Problem: Count the lines of the material below that contain the word "icon", and give only that number.

(Dataset entries)
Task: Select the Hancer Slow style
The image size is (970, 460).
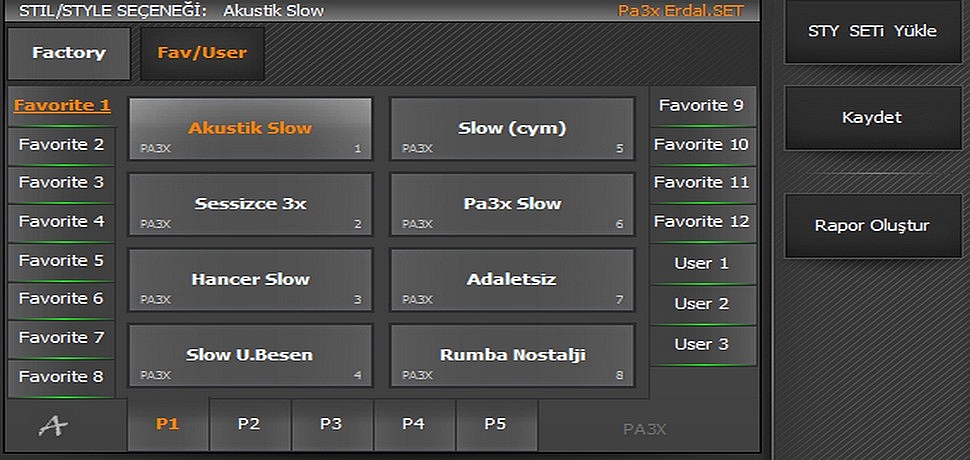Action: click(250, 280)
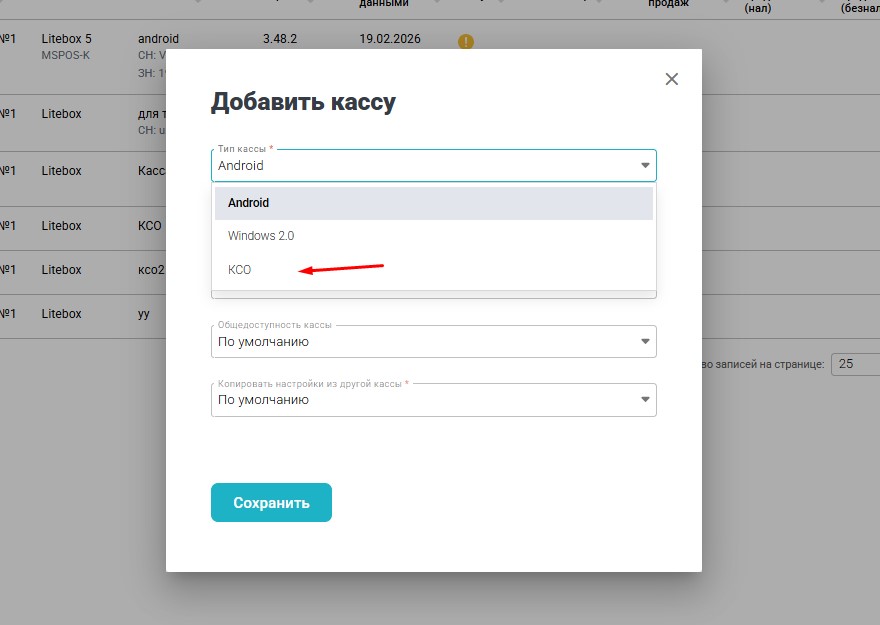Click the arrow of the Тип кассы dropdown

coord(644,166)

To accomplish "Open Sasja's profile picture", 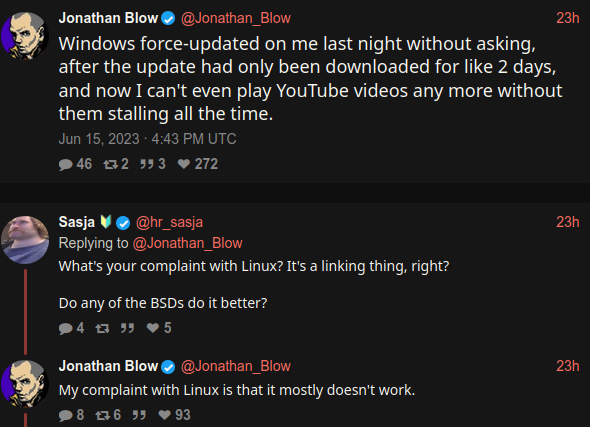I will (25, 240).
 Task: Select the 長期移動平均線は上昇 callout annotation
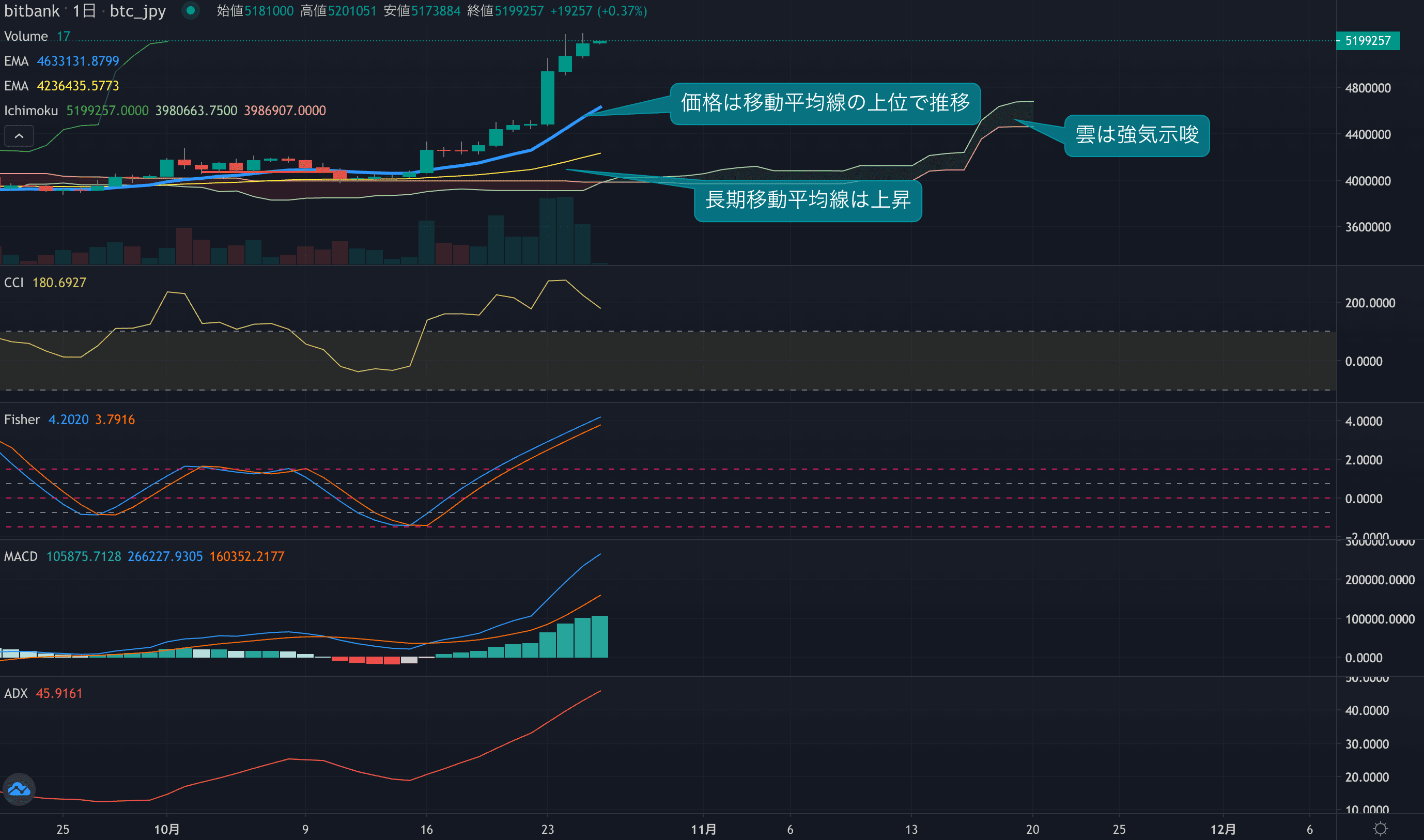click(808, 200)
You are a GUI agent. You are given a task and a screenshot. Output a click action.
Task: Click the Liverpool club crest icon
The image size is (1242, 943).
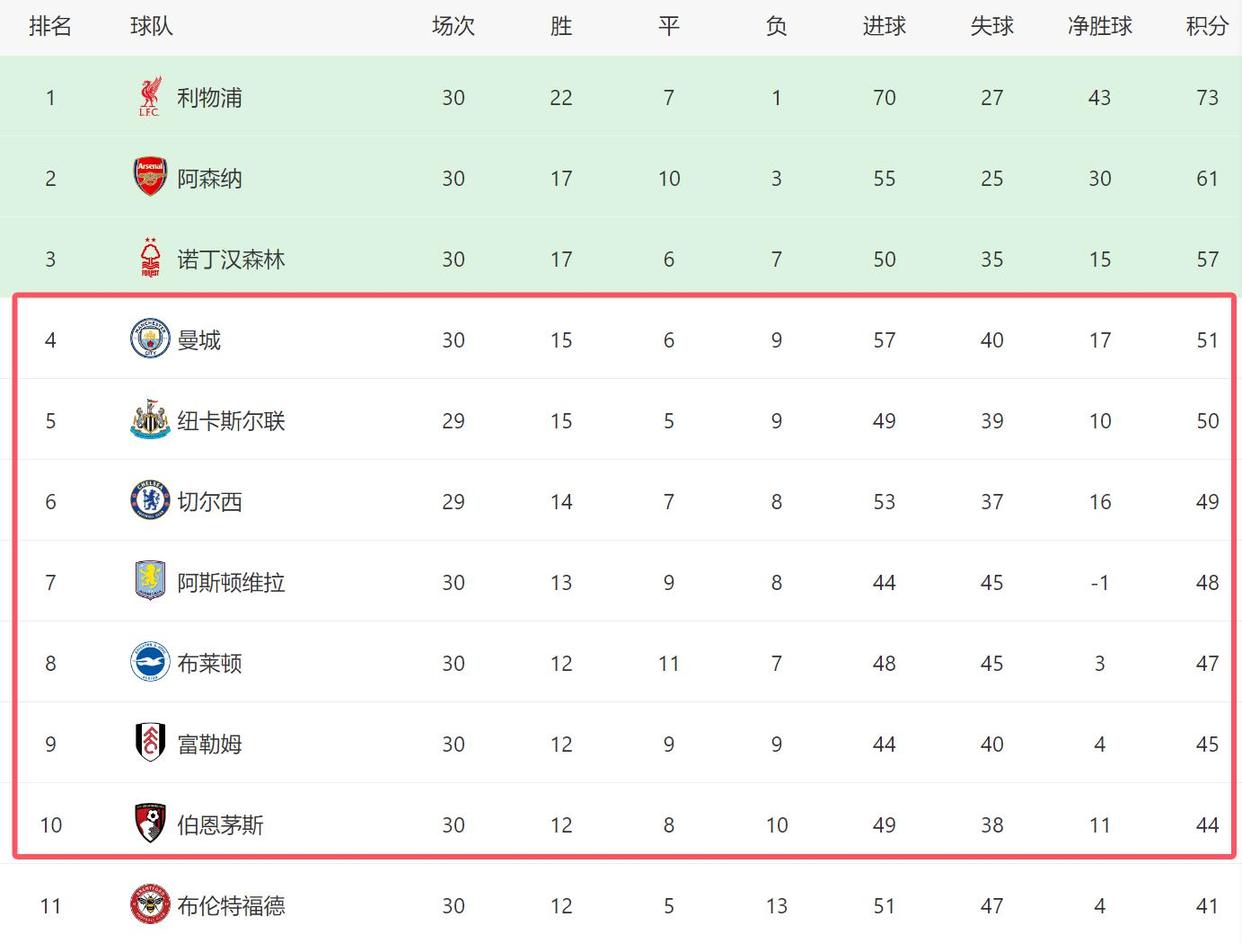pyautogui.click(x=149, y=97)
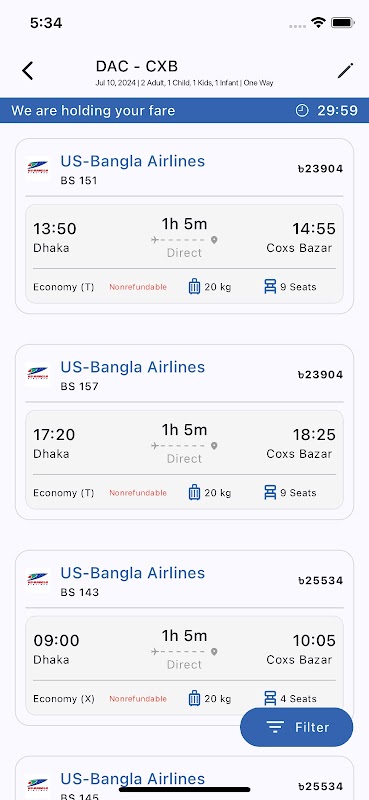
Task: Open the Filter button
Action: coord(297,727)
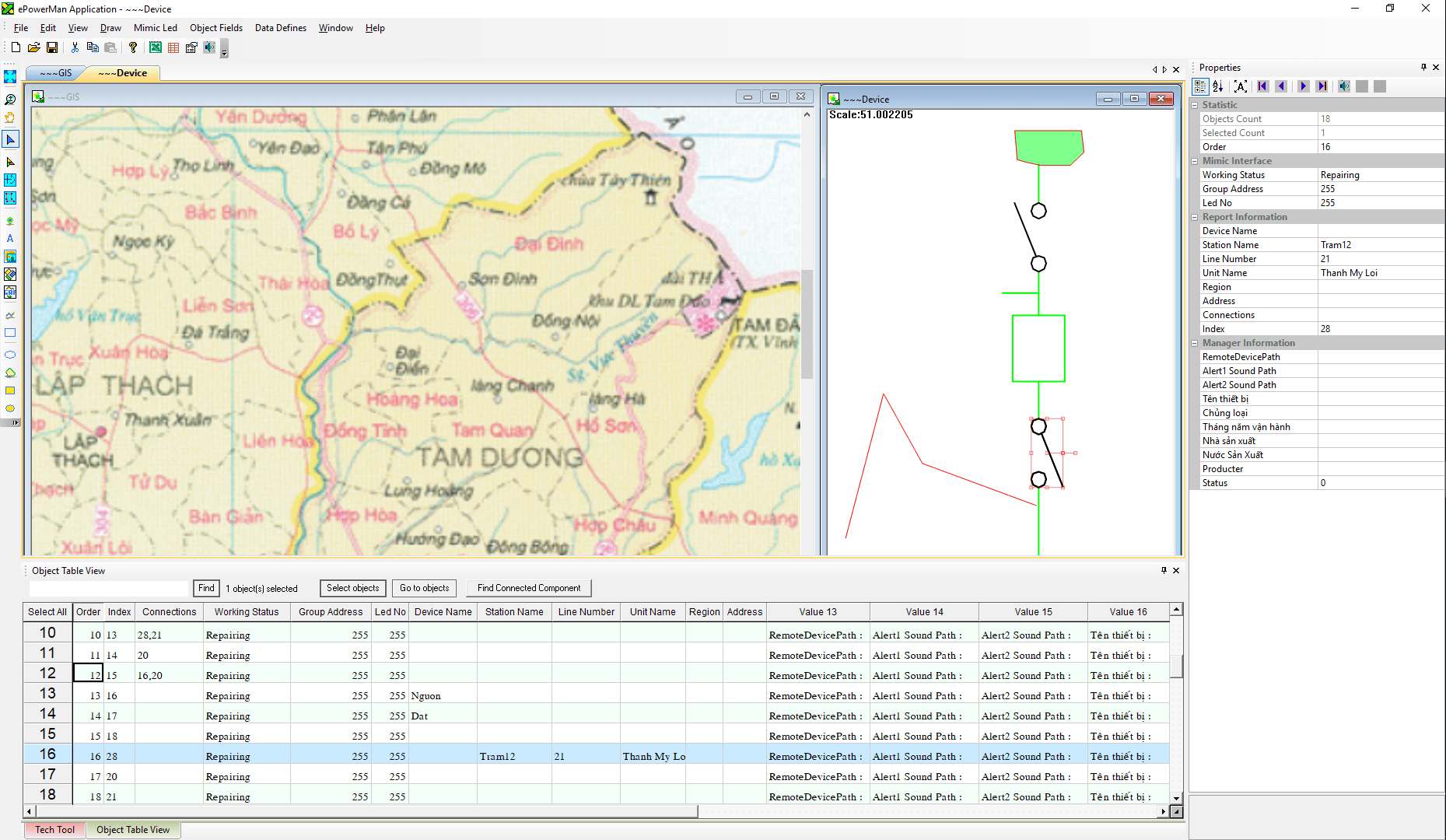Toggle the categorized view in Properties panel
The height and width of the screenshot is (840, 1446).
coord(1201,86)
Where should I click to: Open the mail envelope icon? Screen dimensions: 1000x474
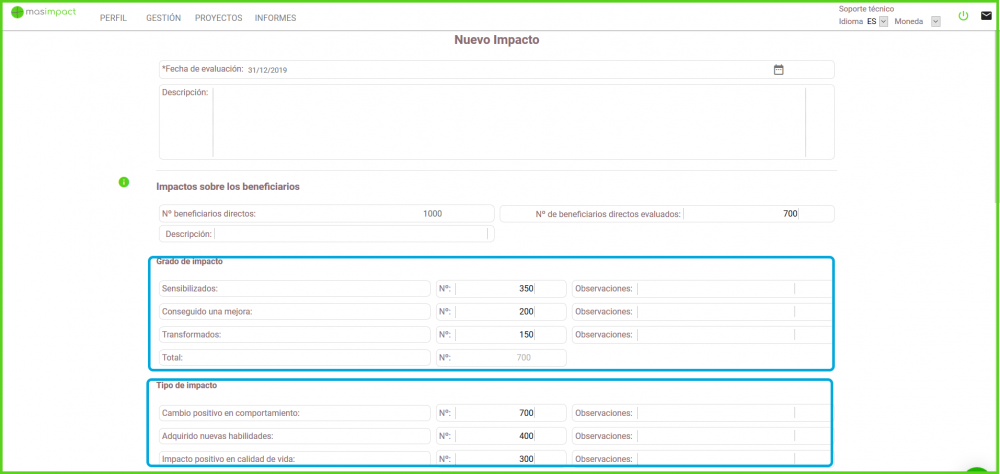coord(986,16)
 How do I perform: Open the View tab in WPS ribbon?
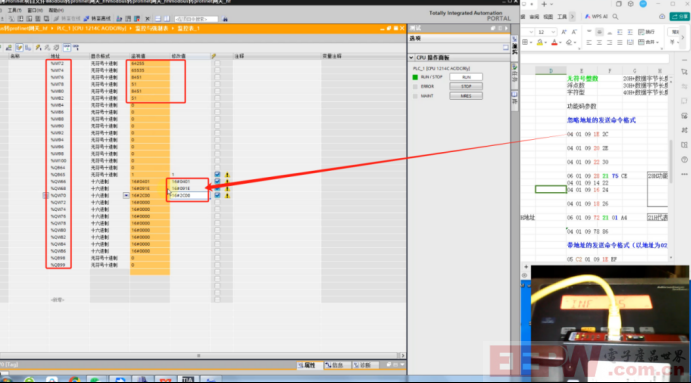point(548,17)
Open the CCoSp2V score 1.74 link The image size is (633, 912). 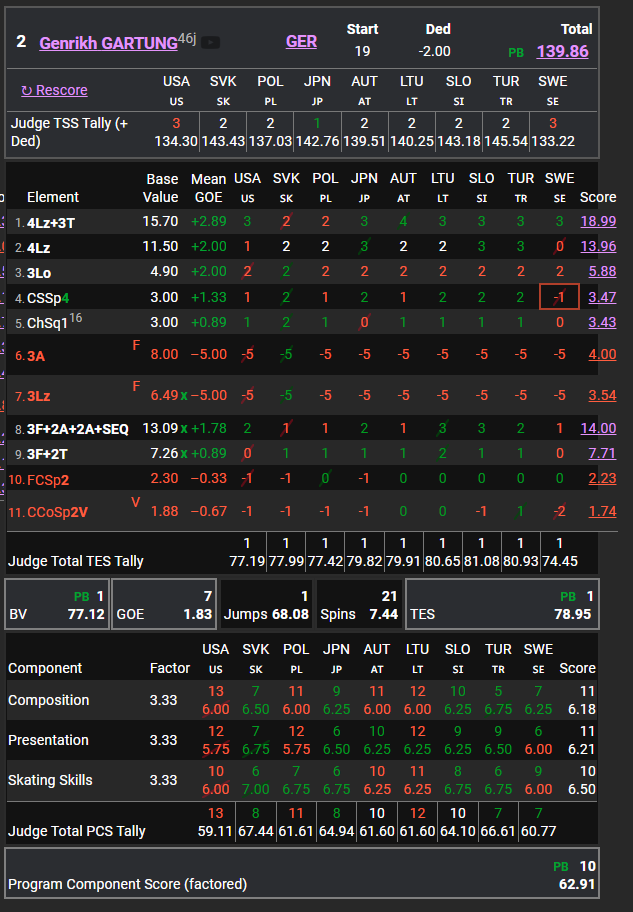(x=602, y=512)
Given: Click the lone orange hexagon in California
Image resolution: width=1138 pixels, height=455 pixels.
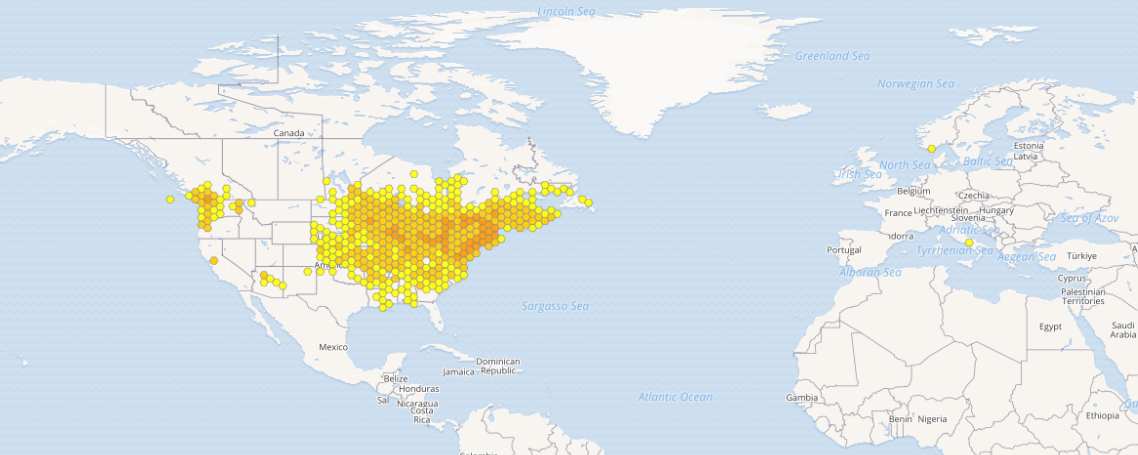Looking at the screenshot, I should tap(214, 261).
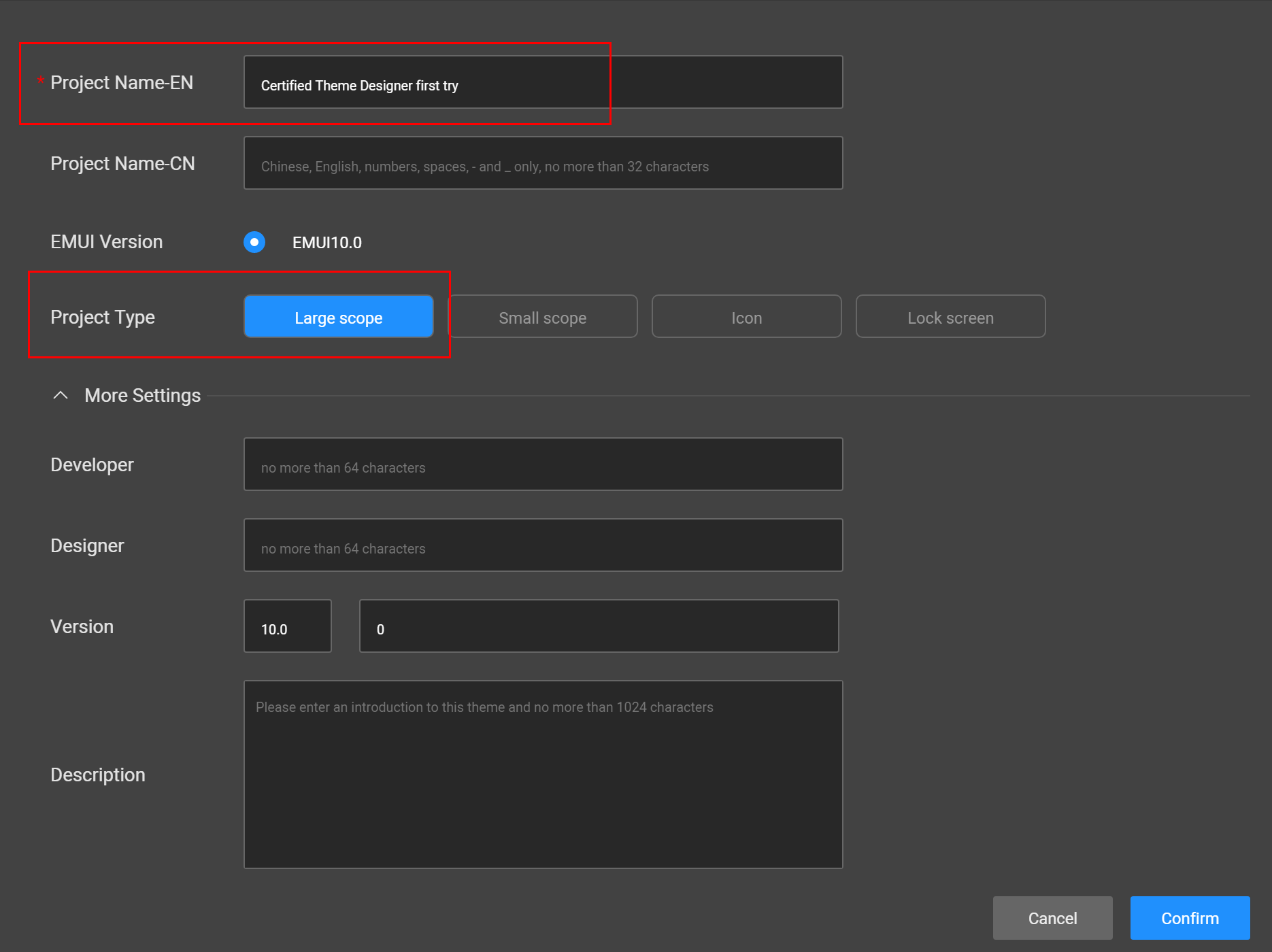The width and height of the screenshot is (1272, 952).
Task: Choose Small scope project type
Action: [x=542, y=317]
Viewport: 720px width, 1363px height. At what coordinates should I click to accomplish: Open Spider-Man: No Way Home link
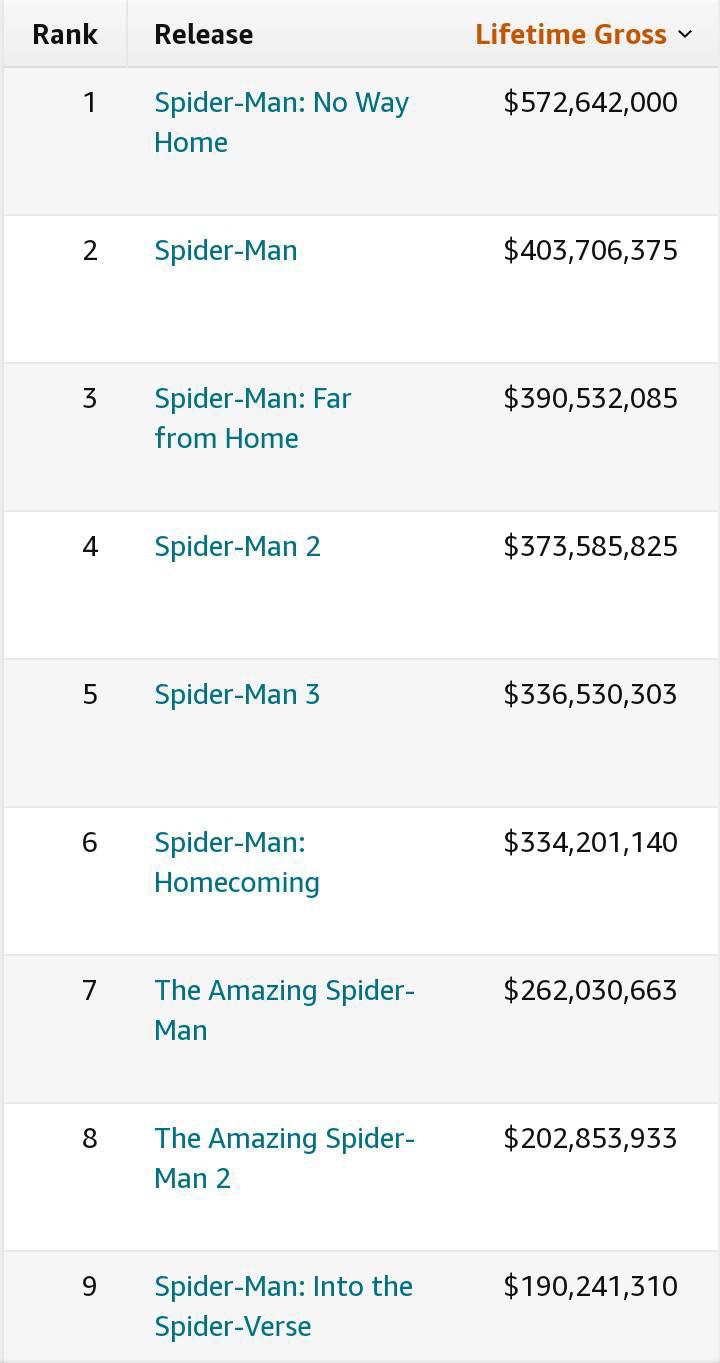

Response: 2